**Exercise tasks**
1. In two sentences, what does the text on summer phases say?
2. In the text on summer phases, in which month does the Grandeur Phase peak?
3. Carry on the text on summer phases from its final sentence.

**Document segment**
________________________
I have noticed another trend that we tend to do in our family. Or maybe phases is a better description. Each summer we cycle through the same phases. The first few phases usually occur in the same order but then depending on our schedule and how things are going the phases might vary in order of occurrence, or length of time. Eventually we pass through all of the different phases, some of them multiple times by the end of summer.
The Grandeur Phase: This phase is kind of a pre-summer phase. It is the excitement and anticipation of summer coming and the expectations of how wonderful it is going to be. It starts when Spring is finally in full swing and the weather is a perfect 70-80 degrees and the door is finally closed on winter. It peaks in May when things start to wrap up with school and the final tests, projects, performances, musicals, talent shows, field trips, field day and all the other end of the year stuff happens. My ideal expectations for summer are usually how productive and fun it will be with positive character building experiences and how well my kids will get along and be grateful and have a wonderful summer of enjoying each others company and doing things together. Of course we plan fun things and do fun activities together but I have never felt it is my job to entertain my kids. A little soap box of mine is over entertaining kids. The purpose of life is not to be entertained constantly by me or anything else. It is great to do entertaining things sometimes but it should not be the bulk of your time. I want them to learn to challenge themselves and work on developing their talents and develop habits and traits that will help them be successful for the rest of their lives. I want them to learn to be proactive and independent at these things too. We work on these things year round but summer is a great time to refocus and emphasize things with fewer distractions or other time commitments. The result of this summer Grandeur Phase was our theme- Work Hard then Play Hard, and the discovery of the electronic ticket system.
________________________
**Dataset excerpt**

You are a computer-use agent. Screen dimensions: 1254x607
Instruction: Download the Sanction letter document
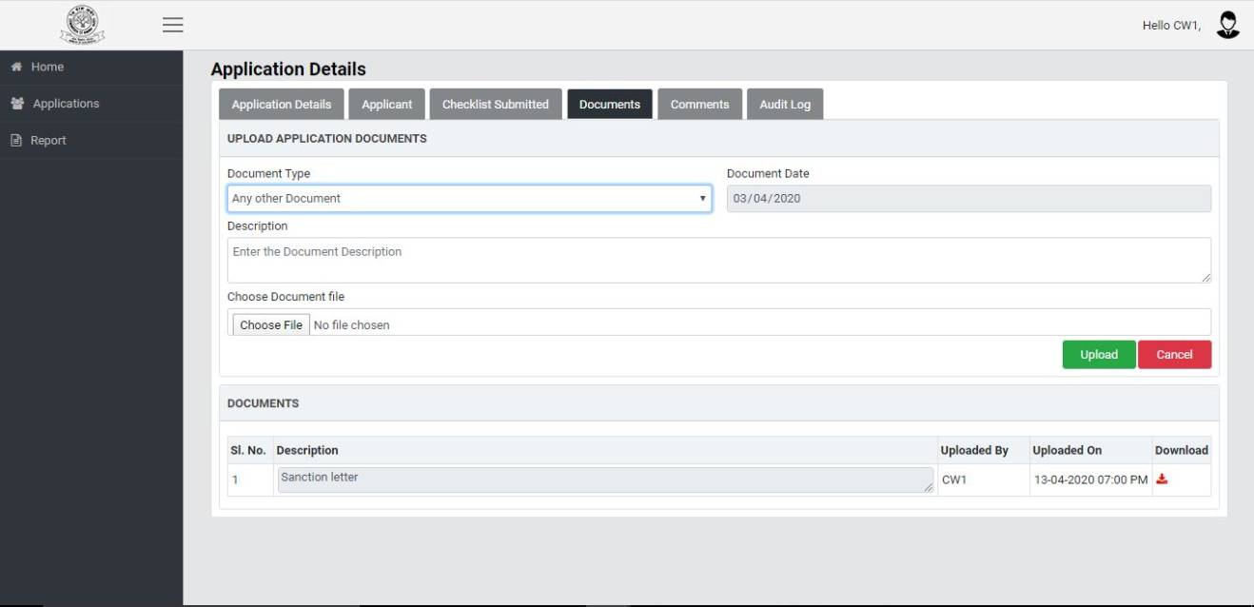pos(1161,480)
________________________
**Results of the tasks**
1. Each summer the family cycles through the same phases: the first few usually come in the same order, and later ones vary in order or length depending on schedule. The first, the Grandeur Phase, is a pre-summer time of excitement and high expectations that peaks in May, and this summer it led to the theme "Work Hard then Play Hard" and the discovery of an electronic ticket system.

2. May.

3.
The Freedom Phase: This is usually the first true phase of summer and is pretty self explanatory. No more school. No more homework. No more waking up every morning to get ready for school. No projects, emails, papers to sign, needed supplies to send in, deadlines, tracking or reading, practice minutes, studying etc. And this year in particular, no more obnoxious letters from the equally obnoxious principal about how to ‘properly walk home’ (only six more years to put up with her :-/ fingers crossed for early retirement). It is a wonderful feeling of being done with the now mundane routine of all things school related. It is a great few days of sleeping in, watching way to much TV and eating mostly cold cereal and Popsicles. Obviously this is one of the kids favorite phases and they would stay in it indefinitely if I didn’t move them along. I also realize it is a little bit contradictory to some of what I said in the Grandeur Phase, but this is a short lived kick off your shoes and relax phase to celebrate the end of working hard at another school year and gearing up for the next phase, which is reality. We do have occasional revisits to the Freedom Phase throughout summer though. I love sleeping in and not cooking as much as the next person.
The Reality Phase: As much as the kids love the Freedom Phase, the responsible, self motivated, contributing to society adult who wants to be a good mother in me takes over eventually and I have to call an end to it. This is when I explain whatever routine we will be adopting for summer and the plan to work on our family relationships, personal characteristics, expectations and anything else I thought of during the Grandeur Phase to make it ‘the best summer ever’. This phase is usually a little reminiscent of the Grandeur Phase. At least for me. I am usually all gun-ho about implementing and getting going with the plan. The kids can be a little less enthusiastic, but I usually have a range of mild to moderate support from 2 out of 3 of them. This phase also brings me back to reality of maybe lowering my original expectations of summer. This phase can have arguing, fighting, nagging, whining, repeating directions, and more repeating directions. It can be exhausting.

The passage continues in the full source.